• **YOUR INSTRUCTIONS**
Your answer must be an exact transcription of every entry.

══ RECORDED DATA

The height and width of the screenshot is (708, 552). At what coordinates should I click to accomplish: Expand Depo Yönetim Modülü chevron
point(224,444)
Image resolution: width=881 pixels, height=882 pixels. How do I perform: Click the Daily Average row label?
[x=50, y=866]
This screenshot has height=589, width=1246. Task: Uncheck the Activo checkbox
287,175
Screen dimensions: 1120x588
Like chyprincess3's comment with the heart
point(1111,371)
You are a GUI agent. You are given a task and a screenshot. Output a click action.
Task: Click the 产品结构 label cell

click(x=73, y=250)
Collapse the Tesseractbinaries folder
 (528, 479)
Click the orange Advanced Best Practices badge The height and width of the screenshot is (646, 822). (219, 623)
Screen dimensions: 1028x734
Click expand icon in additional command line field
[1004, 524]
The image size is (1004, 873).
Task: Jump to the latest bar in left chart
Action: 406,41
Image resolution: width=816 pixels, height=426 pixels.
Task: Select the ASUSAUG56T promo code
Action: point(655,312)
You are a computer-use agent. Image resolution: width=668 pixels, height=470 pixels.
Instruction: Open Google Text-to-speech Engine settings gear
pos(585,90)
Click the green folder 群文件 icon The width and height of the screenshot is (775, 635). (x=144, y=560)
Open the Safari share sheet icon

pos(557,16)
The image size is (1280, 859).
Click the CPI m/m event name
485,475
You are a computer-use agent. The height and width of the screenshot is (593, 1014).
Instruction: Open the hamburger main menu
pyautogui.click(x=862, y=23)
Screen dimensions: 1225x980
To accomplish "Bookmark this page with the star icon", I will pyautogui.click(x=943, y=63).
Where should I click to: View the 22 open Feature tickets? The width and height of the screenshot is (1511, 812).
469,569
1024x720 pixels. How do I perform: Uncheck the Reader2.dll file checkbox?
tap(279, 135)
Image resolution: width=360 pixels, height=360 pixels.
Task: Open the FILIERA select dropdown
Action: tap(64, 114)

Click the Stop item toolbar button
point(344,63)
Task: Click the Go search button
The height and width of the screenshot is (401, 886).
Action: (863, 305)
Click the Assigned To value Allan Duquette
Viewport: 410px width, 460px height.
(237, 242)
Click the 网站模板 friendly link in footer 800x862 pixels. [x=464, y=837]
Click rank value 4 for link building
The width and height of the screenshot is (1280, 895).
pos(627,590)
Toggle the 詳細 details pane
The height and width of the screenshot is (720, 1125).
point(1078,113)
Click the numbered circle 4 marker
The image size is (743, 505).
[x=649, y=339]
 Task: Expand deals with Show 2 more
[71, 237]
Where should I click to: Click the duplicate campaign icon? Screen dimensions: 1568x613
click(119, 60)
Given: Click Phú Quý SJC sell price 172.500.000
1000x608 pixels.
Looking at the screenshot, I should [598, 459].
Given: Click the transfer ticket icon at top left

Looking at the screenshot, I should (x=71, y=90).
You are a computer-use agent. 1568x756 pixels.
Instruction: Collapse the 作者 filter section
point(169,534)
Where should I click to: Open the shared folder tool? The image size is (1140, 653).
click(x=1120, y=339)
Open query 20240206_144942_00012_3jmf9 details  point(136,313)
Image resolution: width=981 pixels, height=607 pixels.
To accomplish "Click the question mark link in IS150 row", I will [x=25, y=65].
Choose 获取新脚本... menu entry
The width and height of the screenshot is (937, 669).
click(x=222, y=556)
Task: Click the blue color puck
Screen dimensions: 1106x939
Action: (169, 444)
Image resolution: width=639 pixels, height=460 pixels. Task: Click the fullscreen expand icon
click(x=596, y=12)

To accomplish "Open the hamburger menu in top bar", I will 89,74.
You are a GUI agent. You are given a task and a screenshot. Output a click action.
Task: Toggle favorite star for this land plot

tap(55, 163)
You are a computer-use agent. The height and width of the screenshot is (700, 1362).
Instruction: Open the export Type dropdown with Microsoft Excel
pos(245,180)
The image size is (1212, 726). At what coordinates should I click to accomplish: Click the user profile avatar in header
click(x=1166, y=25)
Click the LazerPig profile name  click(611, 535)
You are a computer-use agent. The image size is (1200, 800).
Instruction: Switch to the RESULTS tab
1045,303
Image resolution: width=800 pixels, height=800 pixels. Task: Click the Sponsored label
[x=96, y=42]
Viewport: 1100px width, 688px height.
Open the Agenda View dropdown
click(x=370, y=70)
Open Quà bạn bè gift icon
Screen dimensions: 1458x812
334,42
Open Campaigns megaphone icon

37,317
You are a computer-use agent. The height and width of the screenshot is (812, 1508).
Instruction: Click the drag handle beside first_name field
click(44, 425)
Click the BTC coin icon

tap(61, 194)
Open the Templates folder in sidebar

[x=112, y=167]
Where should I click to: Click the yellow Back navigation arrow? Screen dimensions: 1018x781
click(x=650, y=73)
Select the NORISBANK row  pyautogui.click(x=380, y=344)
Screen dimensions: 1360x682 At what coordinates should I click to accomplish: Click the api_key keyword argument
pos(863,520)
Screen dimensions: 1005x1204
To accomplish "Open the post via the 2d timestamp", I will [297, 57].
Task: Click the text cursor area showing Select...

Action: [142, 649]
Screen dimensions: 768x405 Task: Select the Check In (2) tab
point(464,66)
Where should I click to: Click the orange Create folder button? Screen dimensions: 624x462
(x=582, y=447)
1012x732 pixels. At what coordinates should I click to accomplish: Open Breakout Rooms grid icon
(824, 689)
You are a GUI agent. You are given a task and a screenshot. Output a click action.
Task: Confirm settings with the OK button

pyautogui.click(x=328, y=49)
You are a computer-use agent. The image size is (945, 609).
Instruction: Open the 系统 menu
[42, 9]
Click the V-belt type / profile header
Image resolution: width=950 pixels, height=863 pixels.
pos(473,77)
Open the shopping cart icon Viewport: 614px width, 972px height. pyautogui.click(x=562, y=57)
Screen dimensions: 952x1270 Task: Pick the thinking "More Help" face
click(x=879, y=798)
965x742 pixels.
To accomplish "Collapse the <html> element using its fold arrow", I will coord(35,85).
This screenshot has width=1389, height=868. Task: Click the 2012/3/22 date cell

════

• **ANSWER FOR THIS EXERCISE**
The height and width of the screenshot is (708, 552). At what coordinates should I click to accomplish: Expand Depo Yönetim Modülü chevron
point(224,444)
Image resolution: width=881 pixels, height=882 pixels. How do I perform: Click the Daily Average row label?
[x=50, y=866]
This screenshot has height=589, width=1246. Task: Uncheck the Activo checkbox
287,175
Screen dimensions: 1120x588
Like chyprincess3's comment with the heart
point(1111,371)
You are a GUI agent. You are given a task and a screenshot. Output a click action.
Task: Click the 产品结构 label cell

click(x=73, y=250)
Collapse the Tesseractbinaries folder
 (528, 479)
Click the orange Advanced Best Practices badge The height and width of the screenshot is (646, 822). (219, 623)
Screen dimensions: 1028x734
Click expand icon in additional command line field
[1004, 524]
The image size is (1004, 873).
Task: Jump to the latest bar in left chart
Action: 406,41
Image resolution: width=816 pixels, height=426 pixels.
Task: Select the ASUSAUG56T promo code
Action: point(655,312)
You are a computer-use agent. Image resolution: width=668 pixels, height=470 pixels.
Instruction: Open Google Text-to-speech Engine settings gear
pos(585,90)
Click the green folder 群文件 icon The width and height of the screenshot is (775, 635). (x=144, y=560)
Open the Safari share sheet icon

pos(557,16)
The image size is (1280, 859).
Click the CPI m/m event name
485,475
You are a computer-use agent. The height and width of the screenshot is (593, 1014).
Instruction: Open the hamburger main menu
pyautogui.click(x=862, y=23)
Screen dimensions: 1225x980
To accomplish "Bookmark this page with the star icon", I will pyautogui.click(x=943, y=63).
Where should I click to: View the 22 open Feature tickets? The width and height of the screenshot is (1511, 812).
469,569
1024x720 pixels. How do I perform: Uncheck the Reader2.dll file checkbox?
tap(279, 135)
Image resolution: width=360 pixels, height=360 pixels.
Task: Open the FILIERA select dropdown
Action: tap(64, 114)

Click the Stop item toolbar button
point(344,63)
Task: Click the Go search button
The height and width of the screenshot is (401, 886).
Action: (863, 305)
Click the Assigned To value Allan Duquette
Viewport: 410px width, 460px height.
(237, 242)
Click the 网站模板 friendly link in footer 800x862 pixels. [x=464, y=837]
Click rank value 4 for link building
The width and height of the screenshot is (1280, 895).
pos(627,590)
Toggle the 詳細 details pane
The height and width of the screenshot is (720, 1125).
point(1078,113)
Click the numbered circle 4 marker
The image size is (743, 505).
[x=649, y=339]
 Task: Expand deals with Show 2 more
[71, 237]
Where should I click to: Click the duplicate campaign icon? Screen dimensions: 1568x613
click(119, 60)
Given: Click Phú Quý SJC sell price 172.500.000
1000x608 pixels.
Looking at the screenshot, I should [598, 459].
Given: Click the transfer ticket icon at top left

Looking at the screenshot, I should (x=71, y=90).
You are a computer-use agent. 1568x756 pixels.
Instruction: Collapse the 作者 filter section
point(169,534)
Where should I click to: Open the shared folder tool? The image size is (1140, 653).
click(x=1120, y=339)
Open query 20240206_144942_00012_3jmf9 details  point(136,313)
Image resolution: width=981 pixels, height=607 pixels.
To accomplish "Click the question mark link in IS150 row", I will [x=25, y=65].
Choose 获取新脚本... menu entry
The width and height of the screenshot is (937, 669).
click(x=222, y=556)
Task: Click the blue color puck
Screen dimensions: 1106x939
Action: (169, 444)
Image resolution: width=639 pixels, height=460 pixels. Task: Click the fullscreen expand icon
click(x=596, y=12)

To accomplish "Open the hamburger menu in top bar", I will 89,74.
You are a GUI agent. You are given a task and a screenshot. Output a click action.
Task: Toggle favorite star for this land plot

tap(55, 163)
You are a computer-use agent. The height and width of the screenshot is (700, 1362).
Instruction: Open the export Type dropdown with Microsoft Excel
pos(245,180)
The image size is (1212, 726). At what coordinates should I click to accomplish: Click the user profile avatar in header
click(x=1166, y=25)
Click the LazerPig profile name  click(611, 535)
You are a computer-use agent. The image size is (1200, 800).
Instruction: Switch to the RESULTS tab
1045,303
Image resolution: width=800 pixels, height=800 pixels. Task: Click the Sponsored label
[x=96, y=42]
Viewport: 1100px width, 688px height.
Open the Agenda View dropdown
click(x=370, y=70)
Open Quà bạn bè gift icon
Screen dimensions: 1458x812
334,42
Open Campaigns megaphone icon

37,317
You are a computer-use agent. The height and width of the screenshot is (812, 1508).
Instruction: Click the drag handle beside first_name field
click(44, 425)
Click the BTC coin icon

tap(61, 194)
Open the Templates folder in sidebar

[x=112, y=167]
Where should I click to: Click the yellow Back navigation arrow? Screen dimensions: 1018x781
click(x=650, y=73)
Select the NORISBANK row  pyautogui.click(x=380, y=344)
Screen dimensions: 1360x682 At what coordinates should I click to accomplish: Click the api_key keyword argument
pos(863,520)
Screen dimensions: 1005x1204
To accomplish "Open the post via the 2d timestamp", I will [297, 57].
Task: Click the text cursor area showing Select...

Action: [142, 649]
Screen dimensions: 768x405 Task: Select the Check In (2) tab
point(464,66)
Where should I click to: Click the orange Create folder button? Screen dimensions: 624x462
(x=582, y=447)
1012x732 pixels. At what coordinates should I click to accomplish: Open Breakout Rooms grid icon
(824, 689)
You are a GUI agent. You are given a task and a screenshot. Output a click action.
Task: Confirm settings with the OK button

pyautogui.click(x=328, y=49)
You are a computer-use agent. The image size is (945, 609).
Instruction: Open the 系统 menu
[42, 9]
Click the V-belt type / profile header
Image resolution: width=950 pixels, height=863 pixels.
pos(473,77)
Open the shopping cart icon Viewport: 614px width, 972px height. pyautogui.click(x=562, y=57)
Screen dimensions: 952x1270 Task: Pick the thinking "More Help" face
click(x=879, y=798)
965x742 pixels.
To accomplish "Collapse the <html> element using its fold arrow", I will coord(35,85).
This screenshot has width=1389, height=868. Task: Click the 2012/3/22 date cell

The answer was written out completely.